Because we will run all the steps from this tutorial with root privileges, we can either prepend all commands in this tutorial with the string sudo, or we become root right now by typing
sudo su
2 Installing ClamAV
ClamAV can be installed as follows:
aptitude install clamav clamav-daemon libclamav-dev
Now we must reconfigure ClamAV so that Clamd uses TCP connections instead of a local Unix socket. It is highly recommended that Unix socket connections are avoided when using the Chroot feature of ProFTPd (DefaultRoot ~).
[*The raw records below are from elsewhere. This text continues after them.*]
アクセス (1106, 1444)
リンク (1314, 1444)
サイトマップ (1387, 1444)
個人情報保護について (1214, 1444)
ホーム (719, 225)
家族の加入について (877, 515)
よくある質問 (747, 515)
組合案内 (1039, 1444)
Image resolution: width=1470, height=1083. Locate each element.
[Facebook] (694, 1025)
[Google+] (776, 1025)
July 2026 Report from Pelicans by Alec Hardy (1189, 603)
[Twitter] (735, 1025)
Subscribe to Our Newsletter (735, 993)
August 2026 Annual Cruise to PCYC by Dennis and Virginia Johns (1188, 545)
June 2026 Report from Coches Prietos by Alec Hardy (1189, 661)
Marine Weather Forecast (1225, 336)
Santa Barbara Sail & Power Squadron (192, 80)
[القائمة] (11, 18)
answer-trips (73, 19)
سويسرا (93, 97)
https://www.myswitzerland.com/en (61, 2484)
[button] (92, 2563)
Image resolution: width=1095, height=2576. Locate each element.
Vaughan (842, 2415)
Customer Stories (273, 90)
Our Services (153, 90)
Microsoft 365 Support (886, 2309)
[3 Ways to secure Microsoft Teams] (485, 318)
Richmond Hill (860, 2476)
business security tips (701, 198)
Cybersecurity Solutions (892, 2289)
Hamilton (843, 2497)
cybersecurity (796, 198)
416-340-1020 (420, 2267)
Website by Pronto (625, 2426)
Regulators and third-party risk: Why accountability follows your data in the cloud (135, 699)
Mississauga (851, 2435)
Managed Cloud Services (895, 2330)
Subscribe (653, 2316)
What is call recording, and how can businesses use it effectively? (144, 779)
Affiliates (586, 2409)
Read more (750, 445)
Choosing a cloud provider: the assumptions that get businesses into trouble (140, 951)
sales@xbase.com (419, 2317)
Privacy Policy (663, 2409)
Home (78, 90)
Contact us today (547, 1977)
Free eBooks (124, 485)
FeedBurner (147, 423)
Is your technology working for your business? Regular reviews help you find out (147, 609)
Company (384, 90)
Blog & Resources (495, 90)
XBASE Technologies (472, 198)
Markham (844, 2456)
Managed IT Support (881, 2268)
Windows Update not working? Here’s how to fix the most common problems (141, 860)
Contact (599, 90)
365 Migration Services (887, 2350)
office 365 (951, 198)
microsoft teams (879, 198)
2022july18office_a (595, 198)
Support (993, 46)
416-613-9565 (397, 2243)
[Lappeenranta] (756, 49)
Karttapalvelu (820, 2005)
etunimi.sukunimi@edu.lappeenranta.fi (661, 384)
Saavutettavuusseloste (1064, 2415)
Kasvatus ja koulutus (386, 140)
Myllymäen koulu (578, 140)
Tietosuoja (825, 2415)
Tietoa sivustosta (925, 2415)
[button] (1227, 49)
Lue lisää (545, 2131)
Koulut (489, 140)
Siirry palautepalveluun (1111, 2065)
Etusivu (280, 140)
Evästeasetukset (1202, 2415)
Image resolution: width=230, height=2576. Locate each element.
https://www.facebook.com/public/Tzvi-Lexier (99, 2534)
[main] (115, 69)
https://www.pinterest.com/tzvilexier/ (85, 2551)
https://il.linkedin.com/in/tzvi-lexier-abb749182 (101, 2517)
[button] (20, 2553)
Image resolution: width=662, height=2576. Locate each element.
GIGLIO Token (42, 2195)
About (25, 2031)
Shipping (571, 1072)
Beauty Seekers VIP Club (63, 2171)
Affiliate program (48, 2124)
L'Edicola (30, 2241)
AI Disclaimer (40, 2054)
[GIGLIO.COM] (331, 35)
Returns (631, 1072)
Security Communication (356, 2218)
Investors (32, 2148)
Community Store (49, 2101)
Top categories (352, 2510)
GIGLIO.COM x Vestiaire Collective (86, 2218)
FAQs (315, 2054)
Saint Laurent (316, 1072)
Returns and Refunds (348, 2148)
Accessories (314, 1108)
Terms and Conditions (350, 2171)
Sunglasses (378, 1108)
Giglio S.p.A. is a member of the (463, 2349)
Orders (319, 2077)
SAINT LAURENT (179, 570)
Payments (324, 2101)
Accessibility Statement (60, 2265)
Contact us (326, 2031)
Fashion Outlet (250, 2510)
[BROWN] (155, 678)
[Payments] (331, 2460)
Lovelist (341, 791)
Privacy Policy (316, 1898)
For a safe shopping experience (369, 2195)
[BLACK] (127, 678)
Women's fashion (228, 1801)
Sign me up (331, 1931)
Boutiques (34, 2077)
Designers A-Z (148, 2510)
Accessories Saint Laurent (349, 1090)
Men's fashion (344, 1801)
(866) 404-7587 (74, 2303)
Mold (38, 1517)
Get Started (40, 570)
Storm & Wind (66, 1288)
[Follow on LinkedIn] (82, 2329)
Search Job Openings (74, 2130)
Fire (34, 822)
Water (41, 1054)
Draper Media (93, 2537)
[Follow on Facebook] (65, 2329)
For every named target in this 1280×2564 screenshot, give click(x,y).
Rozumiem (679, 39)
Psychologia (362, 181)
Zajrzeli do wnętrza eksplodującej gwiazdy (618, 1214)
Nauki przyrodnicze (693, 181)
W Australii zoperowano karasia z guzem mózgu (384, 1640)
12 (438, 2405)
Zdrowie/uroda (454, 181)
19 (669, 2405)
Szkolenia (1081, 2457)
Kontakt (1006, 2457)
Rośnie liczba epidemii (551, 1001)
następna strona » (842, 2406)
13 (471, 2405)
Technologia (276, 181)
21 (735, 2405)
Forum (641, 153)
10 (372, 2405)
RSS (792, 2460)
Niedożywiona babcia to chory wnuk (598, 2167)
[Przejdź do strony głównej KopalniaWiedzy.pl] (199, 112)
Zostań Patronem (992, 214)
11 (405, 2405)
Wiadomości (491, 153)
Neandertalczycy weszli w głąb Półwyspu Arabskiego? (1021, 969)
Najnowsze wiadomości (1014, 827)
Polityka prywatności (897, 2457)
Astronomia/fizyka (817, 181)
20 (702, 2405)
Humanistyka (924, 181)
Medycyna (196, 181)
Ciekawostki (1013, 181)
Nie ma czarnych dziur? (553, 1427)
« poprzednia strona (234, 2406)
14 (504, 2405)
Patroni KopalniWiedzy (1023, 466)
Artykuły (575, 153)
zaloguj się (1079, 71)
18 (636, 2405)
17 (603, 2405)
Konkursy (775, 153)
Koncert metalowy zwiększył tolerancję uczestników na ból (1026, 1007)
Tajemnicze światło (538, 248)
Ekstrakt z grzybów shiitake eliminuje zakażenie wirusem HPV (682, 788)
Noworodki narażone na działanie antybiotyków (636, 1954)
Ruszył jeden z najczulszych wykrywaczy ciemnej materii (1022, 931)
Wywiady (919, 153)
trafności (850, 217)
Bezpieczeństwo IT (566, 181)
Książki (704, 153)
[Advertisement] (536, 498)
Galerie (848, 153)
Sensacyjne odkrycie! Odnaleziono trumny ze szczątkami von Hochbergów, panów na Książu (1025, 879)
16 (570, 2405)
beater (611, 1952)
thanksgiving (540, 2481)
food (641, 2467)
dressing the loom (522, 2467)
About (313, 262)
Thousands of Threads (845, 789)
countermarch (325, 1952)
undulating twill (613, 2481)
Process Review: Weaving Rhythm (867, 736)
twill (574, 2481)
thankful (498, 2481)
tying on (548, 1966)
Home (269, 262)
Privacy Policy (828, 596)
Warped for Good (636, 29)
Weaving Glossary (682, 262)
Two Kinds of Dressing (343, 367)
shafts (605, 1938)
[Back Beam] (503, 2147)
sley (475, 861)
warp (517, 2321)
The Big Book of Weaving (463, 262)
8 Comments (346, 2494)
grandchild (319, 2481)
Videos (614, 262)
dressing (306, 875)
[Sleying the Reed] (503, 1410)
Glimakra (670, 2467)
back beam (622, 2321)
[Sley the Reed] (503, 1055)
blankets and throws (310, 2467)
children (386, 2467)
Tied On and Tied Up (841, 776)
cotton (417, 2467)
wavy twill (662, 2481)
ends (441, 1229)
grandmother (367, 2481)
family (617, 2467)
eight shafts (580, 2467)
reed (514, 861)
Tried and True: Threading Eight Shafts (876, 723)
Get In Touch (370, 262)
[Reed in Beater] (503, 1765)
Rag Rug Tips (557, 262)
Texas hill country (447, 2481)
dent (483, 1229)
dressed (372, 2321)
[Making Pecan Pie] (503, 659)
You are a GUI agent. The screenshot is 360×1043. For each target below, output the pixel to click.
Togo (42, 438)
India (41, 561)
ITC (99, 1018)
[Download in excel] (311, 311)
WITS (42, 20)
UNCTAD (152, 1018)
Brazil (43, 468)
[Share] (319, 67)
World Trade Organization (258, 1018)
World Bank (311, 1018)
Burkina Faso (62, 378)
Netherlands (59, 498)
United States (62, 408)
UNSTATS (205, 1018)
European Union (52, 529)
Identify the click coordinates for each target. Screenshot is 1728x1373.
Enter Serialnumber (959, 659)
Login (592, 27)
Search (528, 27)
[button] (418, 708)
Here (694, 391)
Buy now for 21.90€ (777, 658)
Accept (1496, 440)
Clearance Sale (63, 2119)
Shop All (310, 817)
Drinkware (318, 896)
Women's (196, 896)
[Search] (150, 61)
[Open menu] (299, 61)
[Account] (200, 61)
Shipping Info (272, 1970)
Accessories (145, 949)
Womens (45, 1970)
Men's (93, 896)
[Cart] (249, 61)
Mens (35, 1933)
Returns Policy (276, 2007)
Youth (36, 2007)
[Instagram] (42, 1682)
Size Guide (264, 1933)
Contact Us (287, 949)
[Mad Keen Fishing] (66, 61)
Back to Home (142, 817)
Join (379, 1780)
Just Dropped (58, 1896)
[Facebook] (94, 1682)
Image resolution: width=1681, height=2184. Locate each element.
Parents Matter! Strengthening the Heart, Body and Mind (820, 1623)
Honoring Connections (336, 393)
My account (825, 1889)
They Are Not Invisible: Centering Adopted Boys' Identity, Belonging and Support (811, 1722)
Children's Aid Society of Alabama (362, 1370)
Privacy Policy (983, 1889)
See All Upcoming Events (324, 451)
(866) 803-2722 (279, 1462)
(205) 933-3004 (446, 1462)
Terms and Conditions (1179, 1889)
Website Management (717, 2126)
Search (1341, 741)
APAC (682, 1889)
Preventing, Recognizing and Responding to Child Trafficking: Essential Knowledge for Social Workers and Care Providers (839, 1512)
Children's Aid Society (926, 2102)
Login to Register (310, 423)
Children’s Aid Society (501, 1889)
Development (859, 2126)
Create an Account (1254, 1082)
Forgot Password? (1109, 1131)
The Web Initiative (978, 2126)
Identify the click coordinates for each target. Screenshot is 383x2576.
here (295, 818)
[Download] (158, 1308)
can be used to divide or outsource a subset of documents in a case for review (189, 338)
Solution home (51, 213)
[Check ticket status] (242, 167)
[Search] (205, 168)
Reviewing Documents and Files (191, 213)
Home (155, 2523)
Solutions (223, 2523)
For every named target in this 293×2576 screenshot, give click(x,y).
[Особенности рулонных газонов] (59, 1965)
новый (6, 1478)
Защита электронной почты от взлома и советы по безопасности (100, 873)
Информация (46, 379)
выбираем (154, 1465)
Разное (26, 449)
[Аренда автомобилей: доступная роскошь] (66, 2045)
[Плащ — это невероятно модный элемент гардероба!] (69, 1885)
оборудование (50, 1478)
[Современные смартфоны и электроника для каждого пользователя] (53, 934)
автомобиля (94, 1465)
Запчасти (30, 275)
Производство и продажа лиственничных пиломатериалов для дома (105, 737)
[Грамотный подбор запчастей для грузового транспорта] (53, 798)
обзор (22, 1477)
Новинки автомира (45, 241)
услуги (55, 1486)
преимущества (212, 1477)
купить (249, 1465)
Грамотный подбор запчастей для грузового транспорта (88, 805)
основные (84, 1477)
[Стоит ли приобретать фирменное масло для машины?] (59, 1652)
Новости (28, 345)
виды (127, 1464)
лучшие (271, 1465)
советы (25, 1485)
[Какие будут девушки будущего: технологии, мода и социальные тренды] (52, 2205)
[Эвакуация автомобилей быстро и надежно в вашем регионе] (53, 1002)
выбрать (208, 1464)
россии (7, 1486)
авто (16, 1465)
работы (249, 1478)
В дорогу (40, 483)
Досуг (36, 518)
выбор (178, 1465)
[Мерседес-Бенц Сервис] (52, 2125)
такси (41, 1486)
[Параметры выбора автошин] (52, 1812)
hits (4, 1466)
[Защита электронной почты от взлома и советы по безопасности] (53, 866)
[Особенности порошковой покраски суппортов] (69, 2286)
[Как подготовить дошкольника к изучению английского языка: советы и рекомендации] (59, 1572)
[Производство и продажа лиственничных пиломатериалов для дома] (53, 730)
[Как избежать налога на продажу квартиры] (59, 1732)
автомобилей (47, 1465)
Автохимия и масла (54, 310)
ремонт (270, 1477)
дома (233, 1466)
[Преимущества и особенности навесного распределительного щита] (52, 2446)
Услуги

The reason is that if mod_clamav needs to connect to Clamd, the Unix socket is not available in the chroot environment.
Run
dpkg-reconfigure clamav-base
... and answer these questions as follows (accept the default values for all other questions):
Socket type: <-- TCP
TCP port clamd will listen on: <-- 3310
IP address clamd will listen on: <-- 127.0.0.1
Then restart Clamd and freshclam:
/etc/init.d/clamav-daemon restart
/etc/init.d/clamav-freshclam restart
Now run
netstat -tap | grep clamd
... and you should see that Clamd is listening on localhost through TCP:
root@server1:~# netstat -tap | grep clamd
tcp 0 0 localhost.localdom:3310 *:* LISTEN 7911/clamd
root@server1:~#
3 Rebuilding ProFTPd
Unfortunately mod_clamav isn't part of ProFTPd by default, and there's no Ubuntu package for mod_clamav, so we have to rebuild ProFTPd with mod_clamav. I will use the Ubuntu source package of ProFTPd and build new ProFTPd .deb packages with mod_clamav support.
First we install all packages that are needed to rebuild ProFTPd:
aptitude build-dep proftpd-dfsg
We also need the following packages:
aptitude install libpam-dev dpkg-dev libmysqlclient-dev debhelper libpq-dev libldap2-dev libwrap0-dev libcap2-dev autotools-dev libncurses5-dev dpatch libacl1-dev libattr1-dev unixodbc-dev libsqlite3-dev
Now we download the ProFTPd source package to /usr/src:
cd /usr/src
apt-get source proftpd-dfsg
Next we download mod_clamav to /usr/src and unpack it:
wget --no-check-certificate https://secure.thrallingpenguin.com/redmine/attachments/download/1/mod_clamav-0.11rc.tar.gz
tar xzvf mod_clamav-0.11rc.tar.gz
Then we copy the mod_clamav-0.11rc/mod_clamav.* files to the proftpd-dfsg-1.3.2c/contrib directory...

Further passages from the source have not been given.